Je crois que Jean rejoint un point essentiel de la découverte du fétichisme lié au bas, c’est l’objet et non sa présentation qui requiert toute notre attention. A l’école, j’étais plus attiré par celles qui portaient des bas au détriment de la beauté. Brigitte Bardot en chaussettes ou Alice Sapritch en bas, le choix était vite fait. Plus tard, du moins chez moi, les choses évolueront un peu. Mais je peux quand même dire aujourd’hui que je n’ai pas fait une révolution sur ce principe.
Il est aussi vrai que certains souvenirs, toujours en rapport avec le sujet, nous marquent pour la vie et ils reviennent épisodiquement dans nos souvenirs. Vous aurez certainement remarqué que dans mes illustrations je suis assez vintage, je préfère les anciennes photos. Dans mon esprit, ce sont elles qui s’approchent  le plus de ces images enfouies quelque part, gage d’authenticité. 
L’âge de mettre un porte-jarretelles à cette époque? Sans doute un peu plus curieux que Jean ou ayant eu plus de chance, je dirais que j’ai vu certaines de mes copines d’école en porter un dès l’age de 12 ans, du moins porter des bas.
A propos de Mme W et de son inconsciente impudeur, soulignons encore une fois que montrer accidentellement une lisière de bas, n’était pas un geste dont on rougissait facilement, du moins chez la majorité des femmes. Il n’y avait pas de « secret », on savait pertinemment que toute jambe couverte de nylon était le fait de bas. Maintenant c’est différent, porter des bas est une chose qu’on peut avoir envie de ne pas divulguer ou montrer. On fait une choix entre bas ou collant.
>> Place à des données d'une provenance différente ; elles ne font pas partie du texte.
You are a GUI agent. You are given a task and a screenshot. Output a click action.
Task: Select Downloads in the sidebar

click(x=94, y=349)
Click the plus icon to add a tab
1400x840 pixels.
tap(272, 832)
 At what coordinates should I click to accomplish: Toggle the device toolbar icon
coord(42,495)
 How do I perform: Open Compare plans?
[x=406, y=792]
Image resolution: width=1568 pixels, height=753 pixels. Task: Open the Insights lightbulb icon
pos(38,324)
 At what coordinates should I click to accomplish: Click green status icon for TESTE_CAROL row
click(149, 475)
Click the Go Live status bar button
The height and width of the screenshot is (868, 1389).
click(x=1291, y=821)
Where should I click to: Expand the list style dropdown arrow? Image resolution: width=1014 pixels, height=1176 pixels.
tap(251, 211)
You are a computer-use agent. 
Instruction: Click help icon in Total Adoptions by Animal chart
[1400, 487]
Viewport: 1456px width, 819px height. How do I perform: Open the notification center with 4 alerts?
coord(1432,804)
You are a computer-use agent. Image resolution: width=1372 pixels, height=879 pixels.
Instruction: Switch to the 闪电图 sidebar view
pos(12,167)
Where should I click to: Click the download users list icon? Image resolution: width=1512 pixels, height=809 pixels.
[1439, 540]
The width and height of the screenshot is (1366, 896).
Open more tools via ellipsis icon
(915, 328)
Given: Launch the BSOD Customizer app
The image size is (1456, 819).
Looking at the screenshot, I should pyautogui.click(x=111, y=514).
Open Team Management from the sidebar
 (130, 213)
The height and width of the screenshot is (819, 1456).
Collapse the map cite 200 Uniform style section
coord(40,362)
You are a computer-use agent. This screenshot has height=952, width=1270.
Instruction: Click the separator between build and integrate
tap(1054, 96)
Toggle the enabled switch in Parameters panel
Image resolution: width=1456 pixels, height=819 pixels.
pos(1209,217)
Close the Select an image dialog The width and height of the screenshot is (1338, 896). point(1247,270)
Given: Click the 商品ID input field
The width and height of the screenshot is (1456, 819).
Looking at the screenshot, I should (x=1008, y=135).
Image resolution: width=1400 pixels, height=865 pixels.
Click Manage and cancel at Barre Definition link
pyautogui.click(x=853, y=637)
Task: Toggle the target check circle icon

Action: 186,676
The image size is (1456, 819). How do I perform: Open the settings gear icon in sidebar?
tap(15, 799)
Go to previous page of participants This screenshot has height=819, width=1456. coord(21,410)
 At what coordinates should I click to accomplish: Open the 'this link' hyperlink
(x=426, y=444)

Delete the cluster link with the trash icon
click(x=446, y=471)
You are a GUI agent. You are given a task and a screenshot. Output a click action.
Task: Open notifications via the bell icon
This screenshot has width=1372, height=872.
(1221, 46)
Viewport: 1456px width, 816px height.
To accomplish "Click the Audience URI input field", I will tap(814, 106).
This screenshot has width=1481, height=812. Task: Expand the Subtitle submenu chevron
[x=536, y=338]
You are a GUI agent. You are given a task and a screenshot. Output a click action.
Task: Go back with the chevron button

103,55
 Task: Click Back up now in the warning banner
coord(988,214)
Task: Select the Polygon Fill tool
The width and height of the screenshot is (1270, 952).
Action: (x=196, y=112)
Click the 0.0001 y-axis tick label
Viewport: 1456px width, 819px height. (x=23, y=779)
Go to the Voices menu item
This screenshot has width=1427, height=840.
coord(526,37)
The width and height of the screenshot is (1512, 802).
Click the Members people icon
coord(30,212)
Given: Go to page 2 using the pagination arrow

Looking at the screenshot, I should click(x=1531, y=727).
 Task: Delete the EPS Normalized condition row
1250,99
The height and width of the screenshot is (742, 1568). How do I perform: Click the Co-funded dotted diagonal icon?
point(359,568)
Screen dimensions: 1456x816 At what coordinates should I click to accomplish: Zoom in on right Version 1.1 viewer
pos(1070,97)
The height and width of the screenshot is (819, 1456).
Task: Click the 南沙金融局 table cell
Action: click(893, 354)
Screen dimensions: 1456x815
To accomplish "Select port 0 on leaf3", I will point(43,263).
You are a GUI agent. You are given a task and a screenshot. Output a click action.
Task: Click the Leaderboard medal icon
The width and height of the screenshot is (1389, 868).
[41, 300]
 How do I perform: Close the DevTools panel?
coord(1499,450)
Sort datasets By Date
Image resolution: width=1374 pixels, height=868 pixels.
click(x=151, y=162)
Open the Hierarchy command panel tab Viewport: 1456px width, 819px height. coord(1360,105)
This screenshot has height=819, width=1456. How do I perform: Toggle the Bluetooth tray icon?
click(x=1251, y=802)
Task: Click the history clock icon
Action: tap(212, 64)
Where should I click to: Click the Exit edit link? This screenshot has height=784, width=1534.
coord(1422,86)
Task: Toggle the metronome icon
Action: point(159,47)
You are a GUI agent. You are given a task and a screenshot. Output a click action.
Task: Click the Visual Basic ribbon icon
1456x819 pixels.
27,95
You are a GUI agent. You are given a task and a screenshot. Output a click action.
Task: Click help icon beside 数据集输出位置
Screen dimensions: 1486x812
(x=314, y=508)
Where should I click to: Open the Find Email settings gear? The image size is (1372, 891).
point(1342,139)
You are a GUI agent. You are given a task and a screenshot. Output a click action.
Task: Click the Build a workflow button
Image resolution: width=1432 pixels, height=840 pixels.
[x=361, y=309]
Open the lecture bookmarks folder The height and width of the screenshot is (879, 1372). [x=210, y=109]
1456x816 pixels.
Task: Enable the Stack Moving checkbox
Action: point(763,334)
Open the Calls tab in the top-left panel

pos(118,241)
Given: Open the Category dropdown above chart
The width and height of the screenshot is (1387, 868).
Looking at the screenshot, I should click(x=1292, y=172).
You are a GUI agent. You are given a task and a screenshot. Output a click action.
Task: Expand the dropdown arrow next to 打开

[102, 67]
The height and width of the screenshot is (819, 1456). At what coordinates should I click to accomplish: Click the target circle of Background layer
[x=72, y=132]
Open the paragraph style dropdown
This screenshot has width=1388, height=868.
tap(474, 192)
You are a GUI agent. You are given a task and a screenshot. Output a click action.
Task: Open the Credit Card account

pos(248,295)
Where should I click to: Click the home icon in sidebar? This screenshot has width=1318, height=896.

Deviner quel est ce choix est sans la seule chose qui me fait trouver une « charme » au collant, spécialement quand une dame porte des bas à la place. Evidemment, comme Jean nous l’avoue, on voyait aussi sa culotte. Peut-être n’était-ce pas aussi accidentel que cela?
Jean fait aussi allusion au patriotisme de Mme W. Il est très vrai que c’était souvent mis en exergue par les enseignants qui croyaient fermement au pouvoir de l’éducation, ils avaient par ailleurs parfaitement raison. Nous-mêmes en tant qu’élèves, nous avions aussi une certaine idée du patriotisme, une impression pas toujours très fondée d’appartenir à quelque chose qui avait une certaine noblesse de fait. Au moins nous avions des repères, chose qui manque cruellement aujourd’hui.
Le mouvement auquel il fait allusion, le RPF, Rassemblement du peuple français (1947-1955), fut le seul mouvement politique fondé par Charles de Gaulle, mouvement centriste et d’opposition de la IVe République. Petit éclairage de l’historien.